Hi Dylan and Julian,
I have the same issue. I have run STACKS before, with the entire pipeline running in a matter of hours. Now it takes days for ustacks to get through a single sample, and while my data are larger now (1 498 679 004 - 1 089 793 663 bytes per .fg file), I am just wondering if that is the only problem.

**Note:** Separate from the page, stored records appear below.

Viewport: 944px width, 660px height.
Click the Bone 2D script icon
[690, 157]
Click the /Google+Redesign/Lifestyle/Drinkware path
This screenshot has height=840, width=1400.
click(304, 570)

For context, I am trying to optimize the denovo pipeline for M1...10 on a subset of 14 samples. I am running each of the programs of the pipeline rather than the pipeline wrapper because it has been running so slowly. I working in STACKS v2.59 in a computing cluster, and have found that the following things help:
1) Obviously, increasing the cpus and mem that the script calls for.
2) Using -p # instead of -t # to run the script on multiple cpus instead of multiple threads (even though I don't see the -p parameter in the STACKS manual).

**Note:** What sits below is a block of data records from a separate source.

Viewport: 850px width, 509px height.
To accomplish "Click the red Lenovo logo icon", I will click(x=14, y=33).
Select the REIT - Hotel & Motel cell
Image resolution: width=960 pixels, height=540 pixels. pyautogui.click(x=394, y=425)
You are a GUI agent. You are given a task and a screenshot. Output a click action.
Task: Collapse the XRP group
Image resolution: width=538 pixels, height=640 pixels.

I have tried zipping my files to see if this improves processing speed, but it has not seemed to make much of a difference. Then, I have also split my samples to run in parallel in 4 "sub-subsets" of 3-4 samples, having read on these forums that ustacks can be run in separate steams before being combined in cstacks. However, I didn't realize that this only applies to STACKS v2.65 and beyond, as I am working on STACKS v2.59 I'm unable to run cstacks since I have duplicate IDs. I will need to rerun ustacks, but am pressed for time. I think I have read on these forums as well that the pipeline sometimes does take very long to run, but that this hasn't been reproducible. I have included an example script below, along with three of my sample files.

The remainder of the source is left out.